By Zachary Karabell, Truthdig. Posted December 29, 2007.
Is separation of church and state a myth in America?
One of the bedrock assumptions of our society is that we have, after centuries of struggle, finally achieved an enviable balance that allows individuals to have their own religious beliefs but does not permit religion to dictate public life and thereby enflame passions and generate deadly conflict. That balance was hardly easy to create, and only after many years of two steps forward and one step back did we in the West finally -- supposedly -- arrive at the right formula. But arrive we did, says Mark Lilla in "The Stillborn God: Religion, Politics and the Modern West," his provocative, passionate essay on what he calls "the Great Separation."

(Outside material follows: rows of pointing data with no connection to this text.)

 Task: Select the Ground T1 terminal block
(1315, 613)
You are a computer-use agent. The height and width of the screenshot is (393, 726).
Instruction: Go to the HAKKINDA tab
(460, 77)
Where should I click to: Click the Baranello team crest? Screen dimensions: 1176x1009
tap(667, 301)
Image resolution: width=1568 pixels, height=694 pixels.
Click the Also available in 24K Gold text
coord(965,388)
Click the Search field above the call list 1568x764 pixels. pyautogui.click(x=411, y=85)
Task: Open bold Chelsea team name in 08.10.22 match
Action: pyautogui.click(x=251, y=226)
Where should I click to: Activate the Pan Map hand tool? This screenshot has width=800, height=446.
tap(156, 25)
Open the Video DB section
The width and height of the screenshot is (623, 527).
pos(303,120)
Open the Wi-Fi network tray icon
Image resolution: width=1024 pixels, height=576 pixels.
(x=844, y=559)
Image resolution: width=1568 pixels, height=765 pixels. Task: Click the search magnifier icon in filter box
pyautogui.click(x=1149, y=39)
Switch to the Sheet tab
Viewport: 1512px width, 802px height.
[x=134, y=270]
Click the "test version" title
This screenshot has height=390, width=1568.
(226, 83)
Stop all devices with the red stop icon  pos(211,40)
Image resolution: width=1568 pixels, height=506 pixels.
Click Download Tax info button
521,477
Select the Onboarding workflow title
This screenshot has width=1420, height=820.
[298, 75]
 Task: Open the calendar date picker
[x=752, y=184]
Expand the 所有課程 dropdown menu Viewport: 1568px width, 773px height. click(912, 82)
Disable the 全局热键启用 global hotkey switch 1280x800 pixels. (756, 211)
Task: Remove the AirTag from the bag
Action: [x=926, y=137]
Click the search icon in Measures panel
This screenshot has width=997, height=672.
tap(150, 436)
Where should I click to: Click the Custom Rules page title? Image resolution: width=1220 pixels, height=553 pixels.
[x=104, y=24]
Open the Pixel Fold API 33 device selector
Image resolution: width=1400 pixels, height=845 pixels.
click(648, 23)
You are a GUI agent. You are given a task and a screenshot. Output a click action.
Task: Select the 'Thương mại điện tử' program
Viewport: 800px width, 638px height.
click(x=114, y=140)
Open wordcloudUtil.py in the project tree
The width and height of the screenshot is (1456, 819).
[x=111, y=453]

With the rise of a virulent strain of radical fundamentalism in the Muslim world, that separation is being assailed, and we seem bewildered that anyone could argue against it. Lilla, however, contends that it is not the fundamentalists -- Muslim, Christian and Jewish -- who are seeing the world askew; it is Western culture and its defenders. "We must remind ourselves," he writes, "that we are living in an experiment, that we are the exceptions. We have little reason to expect other civilizations to follow our unusual path, which was opened up by a unique theological-political crisis within Christendom." In short, Lilla believes that we> have gotten one thing utterly wrong: We are not us. We are them. We are not the rule; we are the exception.